K-complexes have two proposed functions: first, suppressing cortical arousal in response to stimuli that the sleeping brain evaluates not to signal danger, and second, aiding sleep-based memory consolidation.

The K-complex was discovered in 1937 in the private laboratories of Alfred Lee Loomis.

==Neurophysiology==
K-complex consists of a brief negative high-voltage peak, usually greater than 100 μV, followed by a slower positive complex around 350 and 550 ms and at 900 ms a final negative peak. K-complexes occur roughly every 1.0–1.7 minutes and are often followed by bursts of sleep spindles. They occur spontaneously but also occur in response to external stimuli such as sounds, and touches on the skin and internal ones such as inspiratory interruptions. They are generated in widespread cortical locations though they tend to predominate over the frontal parts of the brain, specifically the anterior and superior aspects of the medial and lateral frontal lobe cortices.

Both K-complex and delta wave activity in stage 2 sleep create slow-wave (0.8 Hz) and delta (1.6–4.0 Hz) oscillations. However, their topographical distribution is different, and the delta power of K-complexes is higher.

They are created by the occurrence in widespread cortical areas of outward dendritic currents from the middle (III) to the upper (I) layers of the cerebral cortex. This is accompanied by a decrease in broadband EEG power including gamma wave activity. This produces "down-states" of neuronal silence in which neural network activity is reduced. The activity of K-complexes is transferred to the thalamus where it synchronizes the thalamocortical network during sleep, producing sleep oscillations such as spindles and delta waves. It has been observed that they are indeed identical in the "laminar distributions of transmembrane currents" to the slow waves of slow-wave sleep.

K-complexes have been suggested both to protect sleep and also to engage in information processing, as they are both an essential part of the synchronization of NREM sleep, while they also respond to both internal and external stimuli in a reactive manner. This would be consistent with a function in suppressing cortical arousal in response to stimuli that the brain needs to initially process in regard to whether it is dangerous or not.

Another suggested function is aiding the activation homeostasis of synapses and memory consolidation. The activation thresholds of cortical synapses become lowered during wakefulness as they process information, making them more responsive, and so need to be adjusted back to preserve their signal-to-noise ratio. The down-state provided by K-complexes does this by reducing the strengths of synaptic connections that occur while an individual is awake.
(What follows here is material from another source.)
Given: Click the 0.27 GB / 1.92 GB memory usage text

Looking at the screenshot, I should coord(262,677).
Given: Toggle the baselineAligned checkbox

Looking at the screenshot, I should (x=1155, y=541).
Further, the recovery from the down-state they induce allows that "cortical firing 'reboots' in a systematic order" so that memory engrams encoded during neuronal firing can be "repeatedly practiced and thus consolidated".

==Development==
They are present in the sleep of 5-month-old infants, and develop with age. Between 3 and 5 years of age a faster negative component appears and continues to increase until adolescence. Another change occurs in adults: before 30 years of age their frequency and amplitude are higher than in older people particularly those over 50 years of age. This parallels the decrease in other components of sleep such as sleep spindle density and delta power.

==Clinical==

===Epilepsy===
In individuals with idiopathic generalized epilepsy, K-complex induced synchronization can trigger spike-and-wave discharges. This tends to happen most between the shift between waking and NREM, and between NREM and REM sleep. In autosomal dominant nocturnal frontal lobe epilepsy, K-complexes are almost invariably present at the start of seizures.
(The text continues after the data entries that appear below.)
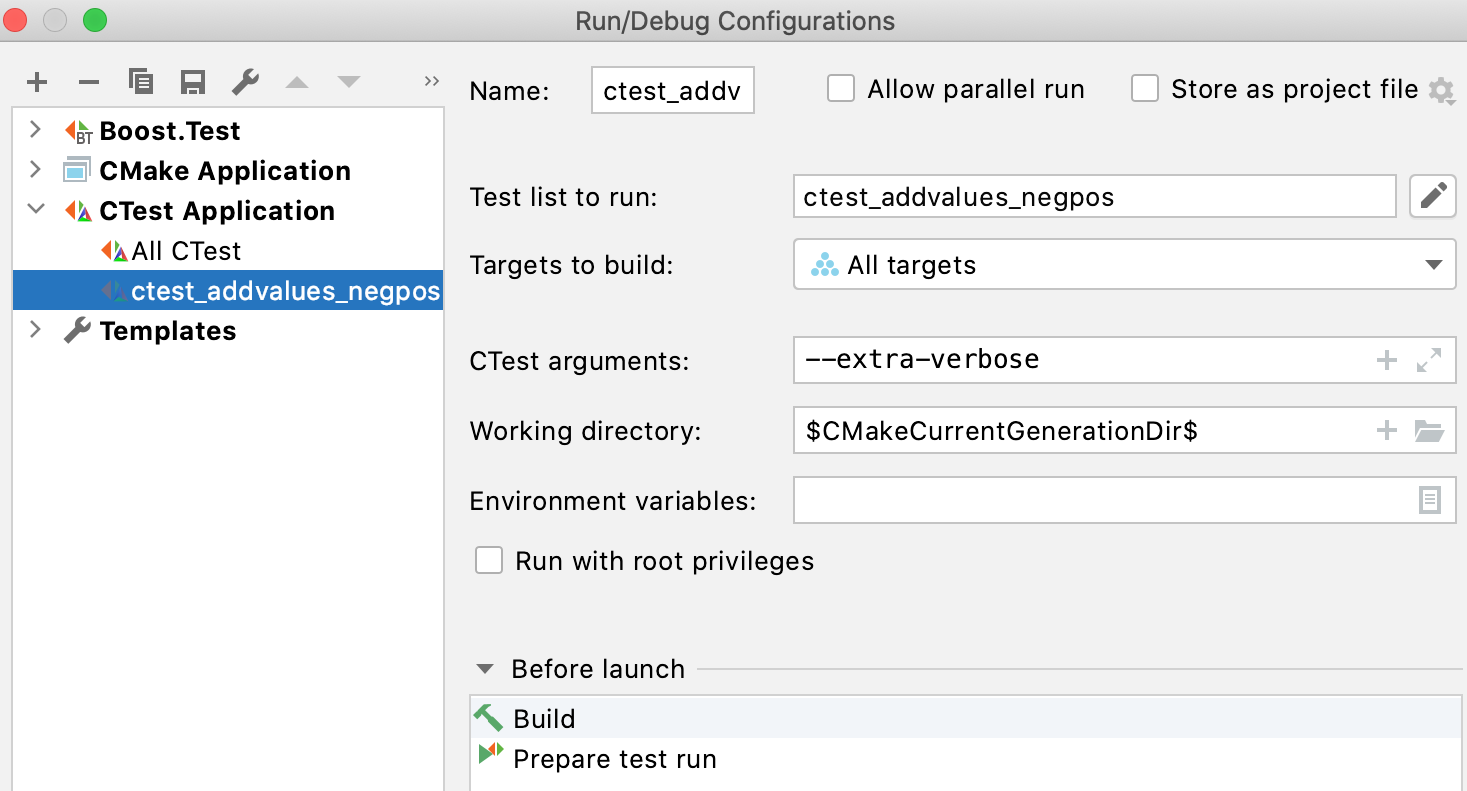This screenshot has width=1467, height=791.
Task: Select the Boost.Test category
Action: [170, 130]
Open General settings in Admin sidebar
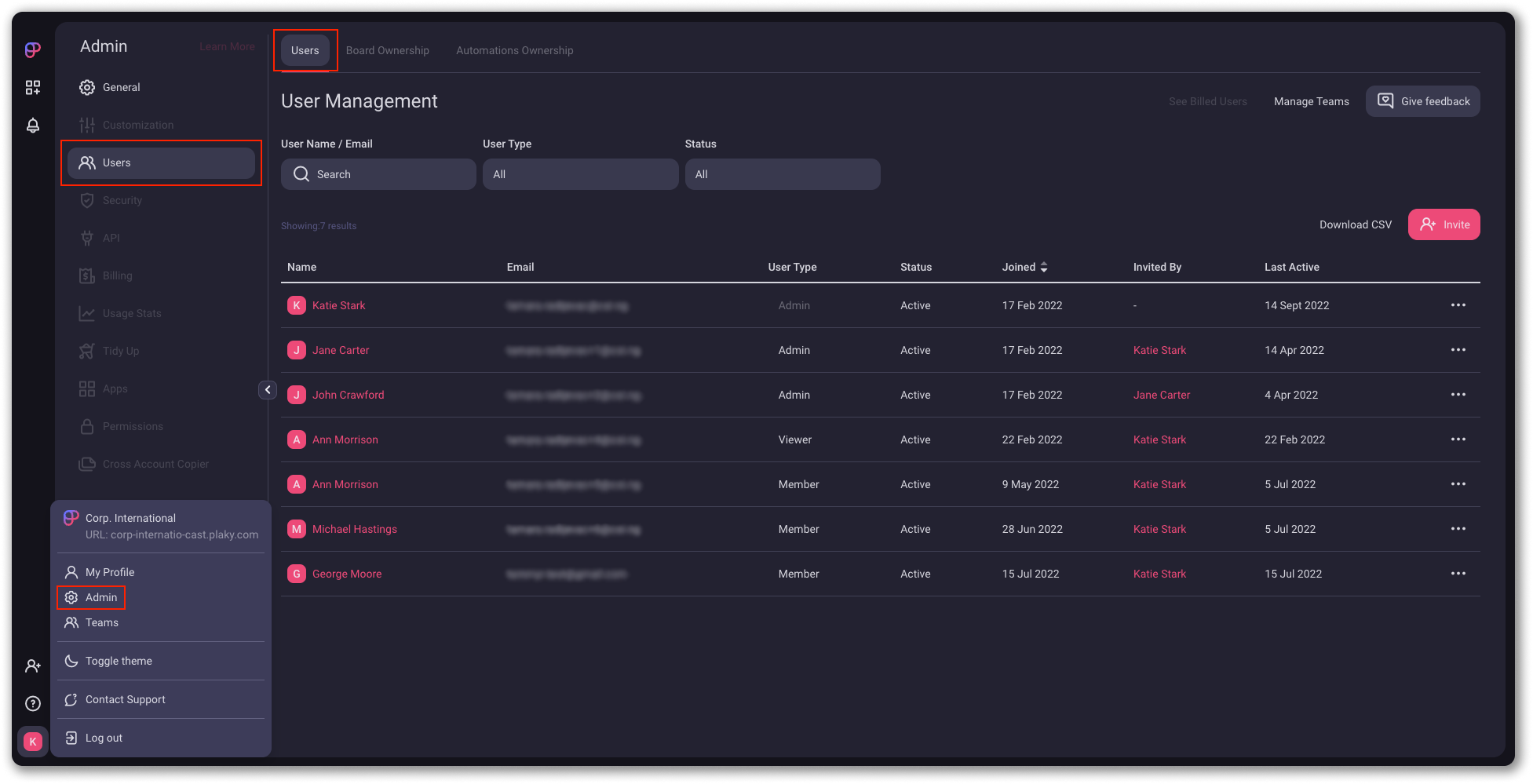1533x784 pixels. coord(121,87)
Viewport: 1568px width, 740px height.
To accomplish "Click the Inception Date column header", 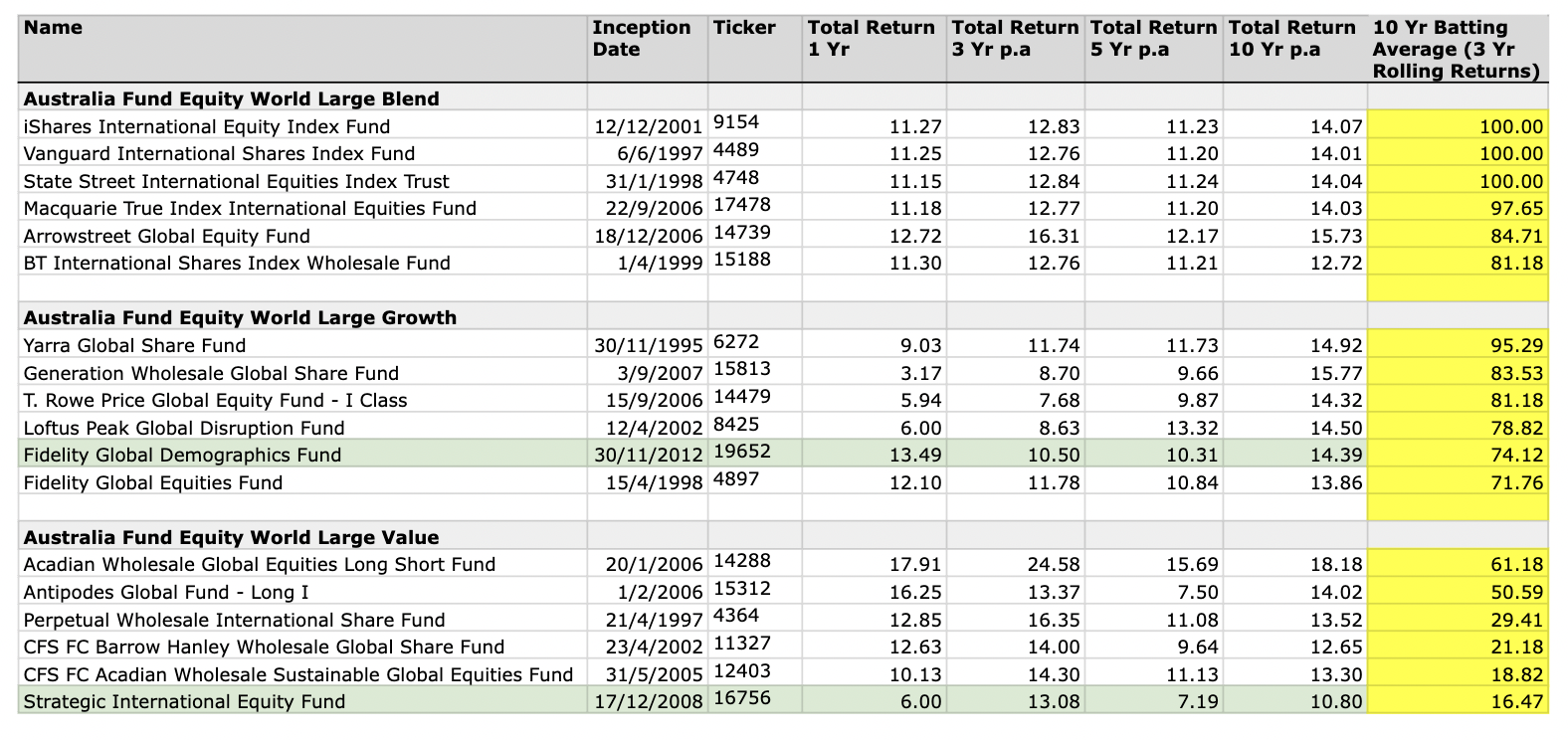I will pyautogui.click(x=641, y=38).
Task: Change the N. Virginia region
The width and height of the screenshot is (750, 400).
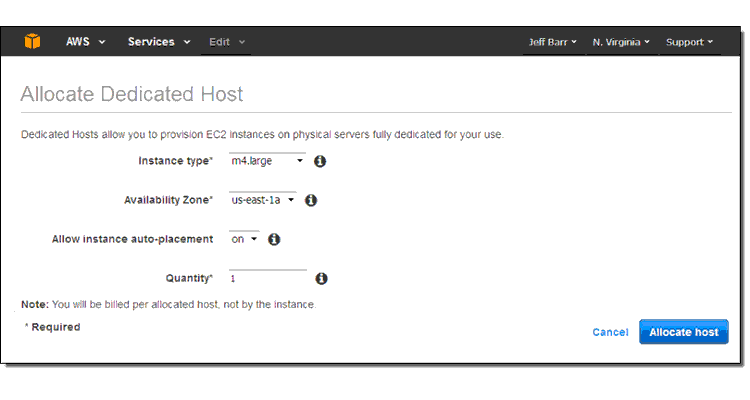Action: (621, 42)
===Restless legs syndrome===
Individuals with restless legs syndrome have increased numbers of K-complexes, which are associated with (and often precede) leg movements. Dopamine enhancing drugs such as L-DOPA that reduce leg movements do not reduce the K-complex suggesting that they are primary and the leg movements secondary to them. Failure of such drugs to reduce K-complexes in spite of reducing the leg movements has been suggested to be why patients after such treatment continue to complain of non-restorative sleep.

===Obstructive sleep apnea===
Obstructive sleep apnea syndrome is associated with inspiratory occlusions evoking fewer K-complexes during NREM sleep even though K-complexes are evoked normally to auditory stimuli and such individuals react normally to respiratory interruptions when awake. This suggests a link between such sleep apnea and a sleep specific blunted cortical response to respiratory problems.